Father’s Day on Earth, in Space

June 15th, 2008
Author Tariq Malik

» Father’s Day on Earth, in Space

It’s Father’s Day on Earth, and just in time for the seven-astronaut crew of NASA’s shuttle Discovery, which landed yesterday in Florida after a two-week flight to the International Space Station.

Discovery’s commander Mark Kelly and his crew are returning home to Houston, Texas today to wrap up their successful flight and reunite with their families and children on a day normally reserved for dads.

Of Discovery’s returning six-man, one-woman crew, four are parents and today’s Father’s Day return is a timely bookend of sorts for Kelly, himself a father and the identical twin brother of fellow astronaut Scott Kelly. Discovery’s May 31 launch, it turns out, occurred on the 68th birthday of his father Richard.

Meanwhile, up in orbit aboard the International Space Station, three fathers are spending today’s Day of Dads resting up after a busy docked mission with Discovery’s crew.

New station crewmember Gregory Chamitoff of NASA, who arrived aboard Discovery, has three-year-old fraternal twins Natasha and Dmitri, and had to take some extra time explaining that his son couldn’t join him on his six-month mission.

The space station’s cosmonaut commander Sergei Volkov is a father too, with a seven-year-old son. But he is also the world’s first second-generation spaceflyer to reach orbit. His own father is Alexander Volkov, a veteran cosmonaut who logged up 391 days in space on three separate space missions in the 1980s and early 1990s.

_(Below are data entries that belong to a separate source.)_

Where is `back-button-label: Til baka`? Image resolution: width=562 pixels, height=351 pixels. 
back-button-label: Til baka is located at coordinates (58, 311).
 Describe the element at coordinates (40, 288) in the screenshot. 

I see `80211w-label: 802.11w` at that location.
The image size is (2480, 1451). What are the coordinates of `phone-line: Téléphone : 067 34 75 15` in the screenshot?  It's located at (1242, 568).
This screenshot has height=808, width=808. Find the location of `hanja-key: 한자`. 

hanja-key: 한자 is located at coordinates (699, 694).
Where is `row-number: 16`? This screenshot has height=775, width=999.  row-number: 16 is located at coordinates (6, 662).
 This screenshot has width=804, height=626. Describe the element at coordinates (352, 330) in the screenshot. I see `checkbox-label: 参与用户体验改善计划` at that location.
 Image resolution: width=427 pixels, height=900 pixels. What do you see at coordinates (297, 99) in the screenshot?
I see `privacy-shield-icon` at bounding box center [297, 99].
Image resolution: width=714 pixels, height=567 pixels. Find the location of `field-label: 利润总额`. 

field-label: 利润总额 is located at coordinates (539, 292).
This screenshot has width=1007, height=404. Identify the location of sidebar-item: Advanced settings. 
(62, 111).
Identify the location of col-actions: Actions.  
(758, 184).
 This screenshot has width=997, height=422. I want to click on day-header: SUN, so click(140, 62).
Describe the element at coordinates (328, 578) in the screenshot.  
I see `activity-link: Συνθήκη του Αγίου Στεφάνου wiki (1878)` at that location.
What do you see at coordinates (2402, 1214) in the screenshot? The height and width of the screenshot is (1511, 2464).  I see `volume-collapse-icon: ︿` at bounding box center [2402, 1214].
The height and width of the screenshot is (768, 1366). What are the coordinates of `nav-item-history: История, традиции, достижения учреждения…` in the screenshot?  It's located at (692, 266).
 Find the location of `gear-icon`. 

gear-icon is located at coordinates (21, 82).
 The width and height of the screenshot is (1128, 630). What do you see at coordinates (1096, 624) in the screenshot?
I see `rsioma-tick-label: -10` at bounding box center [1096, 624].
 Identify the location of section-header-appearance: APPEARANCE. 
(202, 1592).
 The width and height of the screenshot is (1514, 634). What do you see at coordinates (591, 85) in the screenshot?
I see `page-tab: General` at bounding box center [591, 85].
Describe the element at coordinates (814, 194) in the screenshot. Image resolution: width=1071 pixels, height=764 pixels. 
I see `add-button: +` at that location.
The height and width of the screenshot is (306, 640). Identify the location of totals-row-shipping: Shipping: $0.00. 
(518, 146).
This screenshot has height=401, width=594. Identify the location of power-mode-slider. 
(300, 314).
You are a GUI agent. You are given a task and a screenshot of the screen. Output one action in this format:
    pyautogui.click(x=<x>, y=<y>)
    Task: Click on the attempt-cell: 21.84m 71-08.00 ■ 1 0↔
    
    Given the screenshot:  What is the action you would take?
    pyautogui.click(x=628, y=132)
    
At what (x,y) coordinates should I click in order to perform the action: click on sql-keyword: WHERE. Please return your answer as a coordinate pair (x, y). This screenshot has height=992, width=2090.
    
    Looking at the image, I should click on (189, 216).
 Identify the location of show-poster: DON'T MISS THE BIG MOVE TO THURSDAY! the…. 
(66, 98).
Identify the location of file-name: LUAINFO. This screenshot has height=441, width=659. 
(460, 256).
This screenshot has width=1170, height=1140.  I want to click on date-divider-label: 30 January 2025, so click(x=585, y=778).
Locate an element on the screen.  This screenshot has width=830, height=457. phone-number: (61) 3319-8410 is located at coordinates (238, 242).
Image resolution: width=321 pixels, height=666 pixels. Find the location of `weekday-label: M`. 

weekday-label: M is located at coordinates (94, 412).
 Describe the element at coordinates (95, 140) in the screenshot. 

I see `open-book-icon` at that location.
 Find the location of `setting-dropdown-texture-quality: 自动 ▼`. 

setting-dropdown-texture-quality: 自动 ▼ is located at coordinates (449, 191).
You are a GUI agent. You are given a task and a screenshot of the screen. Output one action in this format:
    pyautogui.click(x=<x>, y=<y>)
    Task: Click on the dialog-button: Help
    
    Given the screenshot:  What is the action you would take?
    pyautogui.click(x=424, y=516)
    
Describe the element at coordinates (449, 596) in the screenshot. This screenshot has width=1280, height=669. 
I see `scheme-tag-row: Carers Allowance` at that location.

The station’s third crewmember is Oleg Kononenko, a flight engineer with four-year-old fraternal twins Alisa and Andrey. (This is a good time to mention that Discovery astronaut Ron Garan has three sons, two of them twins too!)

“I think I’m going to call them,” Kononenko told me before flight about staying in touch with his kids, adding that he tried to prepare Alisa for his six-month flight before launching into space in April. “And I told her, your dad is going to go into space for quite awhile and so I will be gone and you will be okay. Her question was, ‘Are you going to bring us any presents?’ I told her that there are no stores in space and I’m probably not going to be able to bring her anything and she seemed pretty upset by that.”